Contou-me o meu saudoso amigo António Costa Santos, que, de acordo com o protocolo e após ter cumprimentado as principais autoridades ali presentes o Papa dirigiu-se aos membros da Irmandade; e, primeiramente, para o seu Provedor. Contudo, no momento em que o ia cumprimentar, São João Paulo II fixou, como num relance místico, o rosto que inspira a Imagem do Senhor Santo Cristo, ali presente no seu andor; e que decerto, reparando naquele olhar diferente e misericordioso que a Veneranda Imagem revela, passou adiante de todos para apressadamente se dirigir e só se centrar, de joelhos, numa atitude de prolongada e orante veneração, esquecendo-se de si mesmo e dos que aguardavam se iniciasse a Celebração da Palavra, a ponto do Bispo D. Aurélio, lhe ter segredado (contra a vontade de alguns dos membros do episcopado presentes), que era chegado o momento de terminar aquele Encontro tão pessoal, que afinal só traduzia uma grande intensidade de pessoal.

Aliás, a esse propósito, como então escreveu o cónego António Rego «foi tudo como se tivesse rebentado um vulcão», pois o nosso povo como talhado em basalto cinzento, soube escutar e viver o apelo de interioridade que a Igreja e as escolas souberam transmitir; e a lava correu como lágrimas de emoção que a todos tocou e inspirou naquele momento em que parecia que a terra micaelense e o Céu se tocaram de maneira tão resplandecente!

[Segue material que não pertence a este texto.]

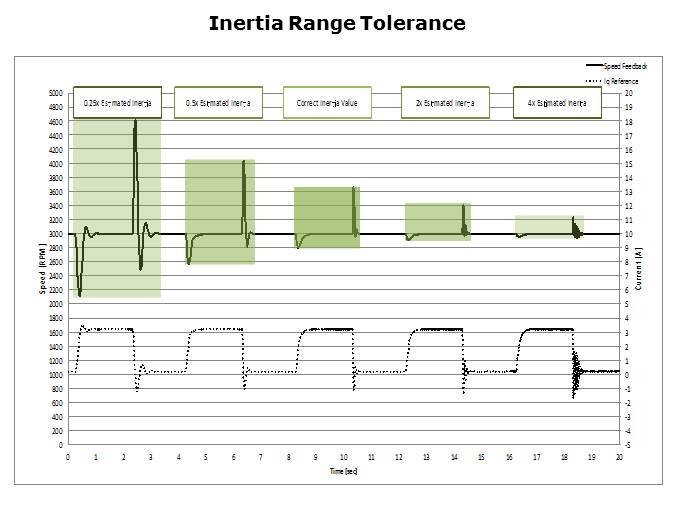This screenshot has width=674, height=506.
Task: Click the Speed Feedback legend entry
Action: tap(610, 65)
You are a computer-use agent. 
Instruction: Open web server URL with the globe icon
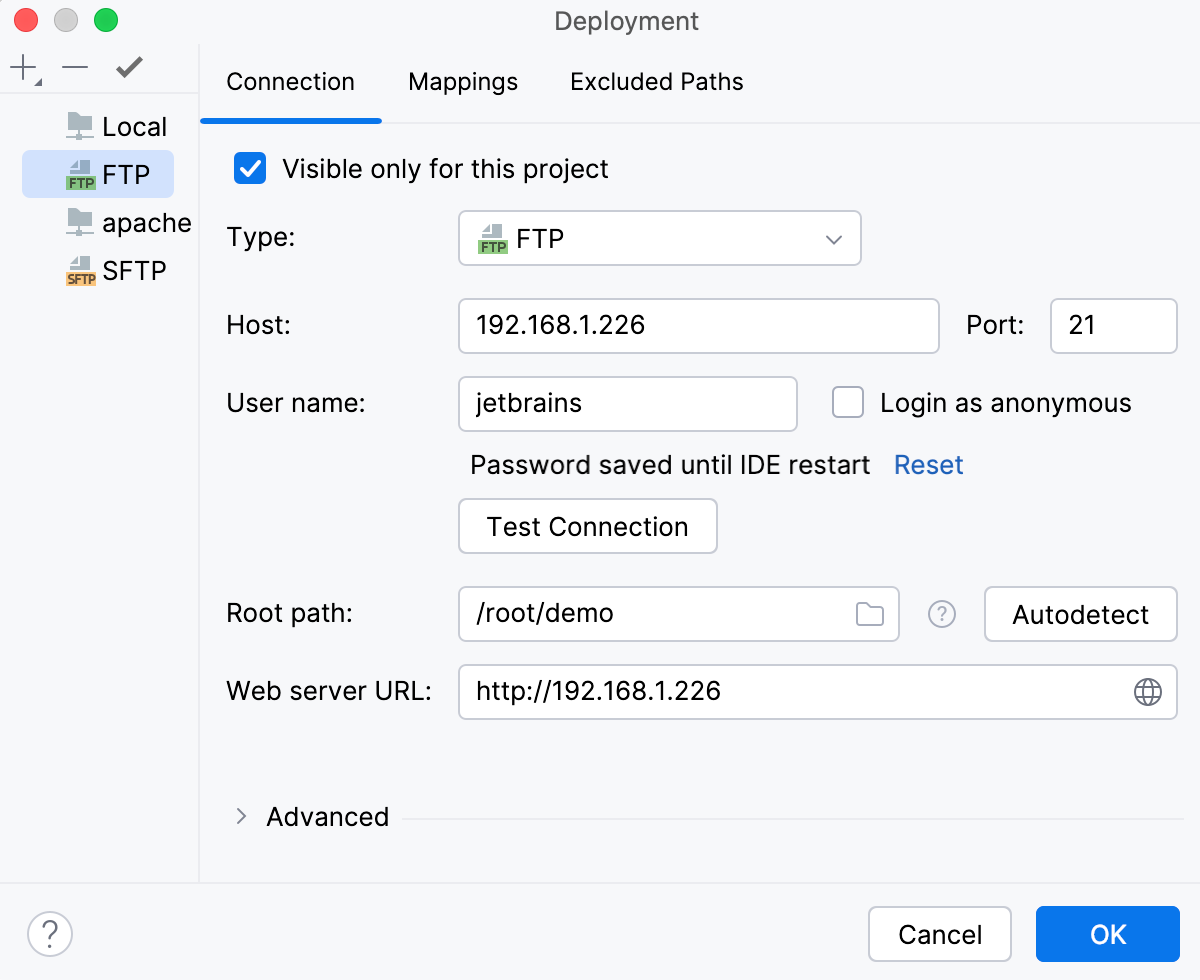[x=1146, y=692]
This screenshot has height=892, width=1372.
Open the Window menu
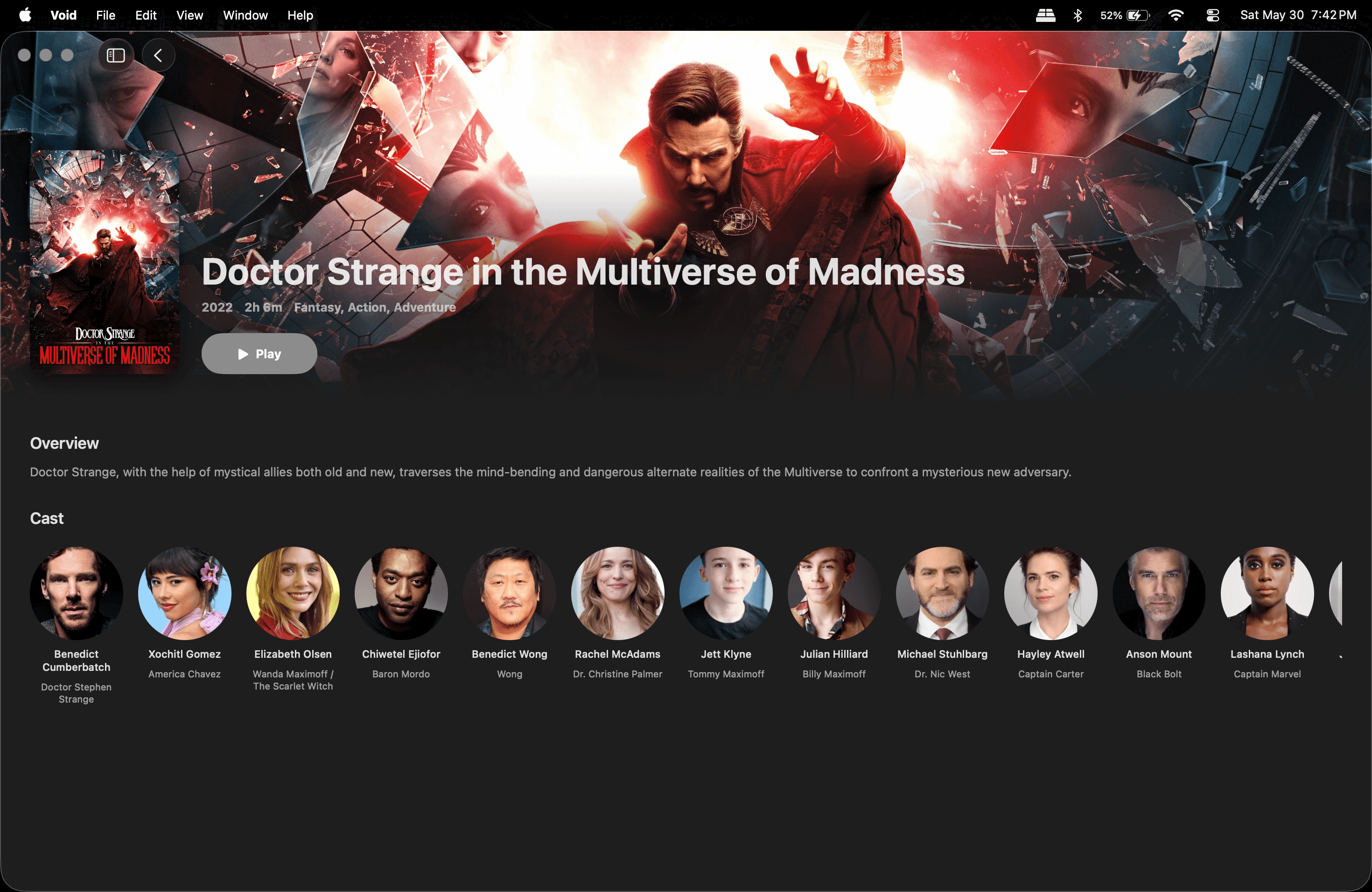point(245,15)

Tive a honra de estar junto desse Santo, (a quem hoje tantas vezes recorro), por via da bondade de outro grande Amigo, Monsenhor José Ribeiro Martins, que quis demonstrar o seu reconhecimento pelo trabalho de preparação que realizámos nas escolas.

No lugar que me tinha sido reservado, João Paulo II chegou a tocar-me… mas o « fiel» guarda costas não deixou que lhe beijasse a mão!

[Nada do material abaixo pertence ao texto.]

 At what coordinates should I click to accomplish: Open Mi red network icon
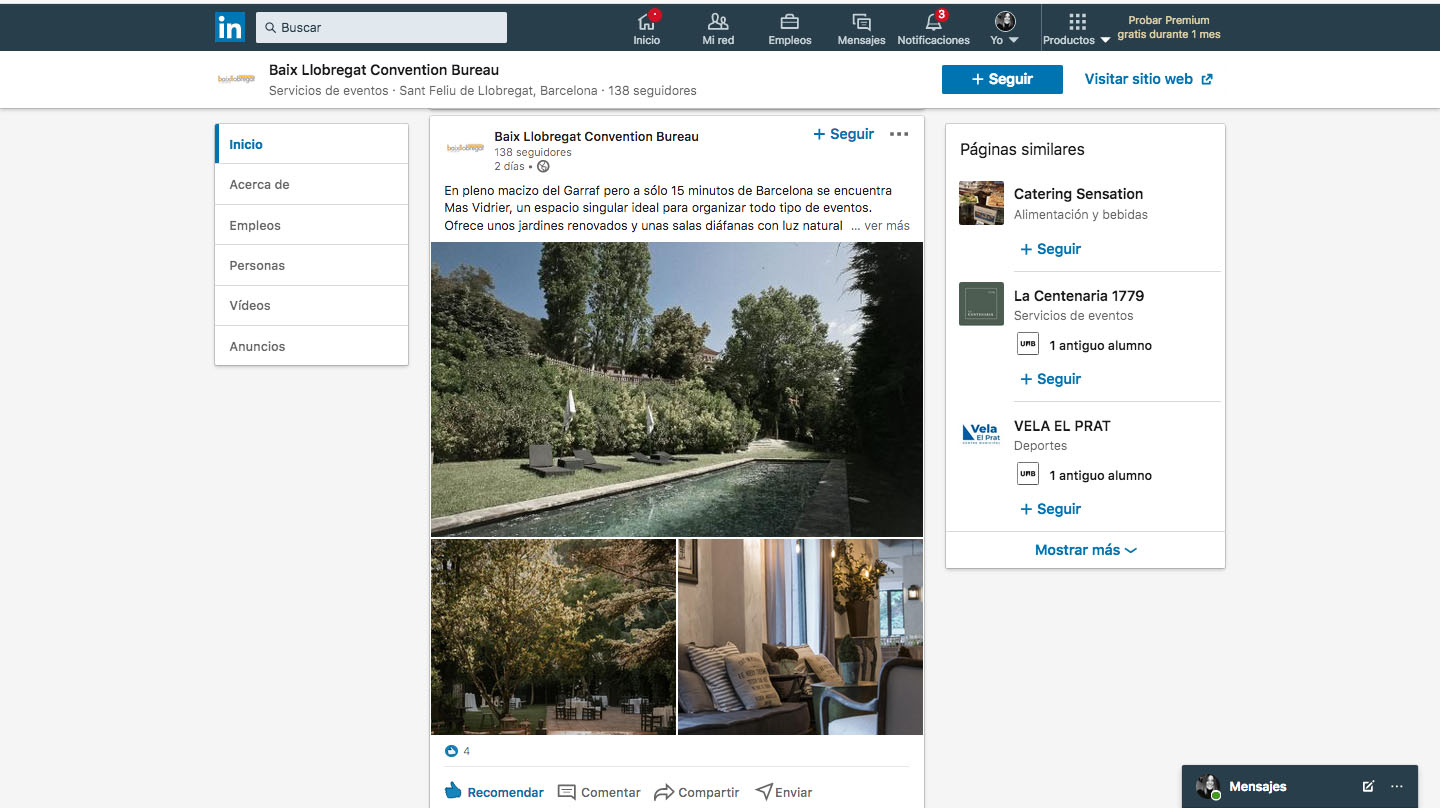(x=718, y=22)
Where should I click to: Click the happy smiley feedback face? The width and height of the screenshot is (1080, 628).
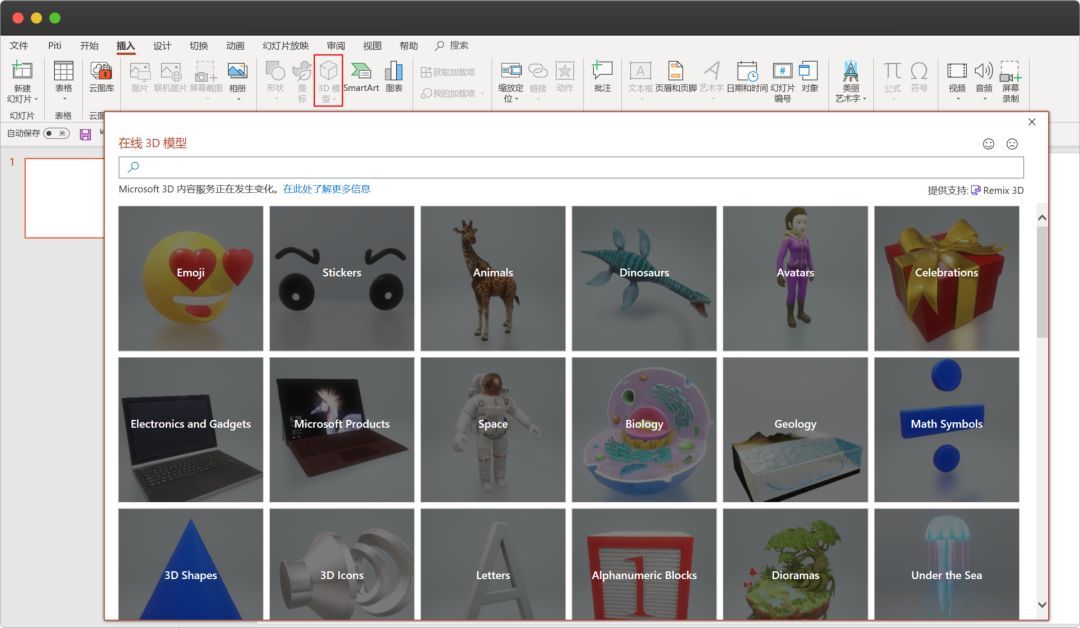[x=989, y=144]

Soube mais tarde que a nossa Diocese, por via das escolas de S. Miguel e de Santa Maria, foram as únicas que «romperam» as barreiras da laicidade (hoje muito desvanecidas com a eleição do nosso actual Presidente da República) … e conseguiram realizar um trabalho tão intencional.

Aliás, nessa altura, a Autonomia vincou o seu lugar ao  creditar a realização desse trabalho pedagógico e de elevado sentido e Fé e de religiosidade; por isso, neste testemunho que hoje quis reservar para esta colaboração, não quero deixar de lembrar «a carta branca» que o então Presidente Mota Amaral me quis conceder.

Creio que foi um serviço que muito deve ter contribuído para cada vez mais unir os açorianos, pois com esse «ENCONTRO COM UM AMIGO», na carta de agradecimento que mais tarde recebi do assessor do Papa, Monsenhor Sandri, este afirmava que « Sua Santidade confiara-lhe a honrosa incumbência de nos agradecer o testemunho de estima e de corajoso espirito cristão demonstrados, como sinal de vitória , esperança e força dos corações».

Relembro esse dia memorável com enorme emoção e sei que muito do que se passou se ficou a dever ao espirito de serviço dos meus mais próximos colaboradores. 

Apesar dos anos que passaram, saúdo com muita amizade e louvor os professores e os alunos, pois que nos seus locais de trabalho, souberam entender este acontecimento como uma vivência, muito para além duma normal «ordem de serviço», mas com verdadeiro e esclarecido espírito de educadores e de educandos, alguns independentes das suas convicções religiosas.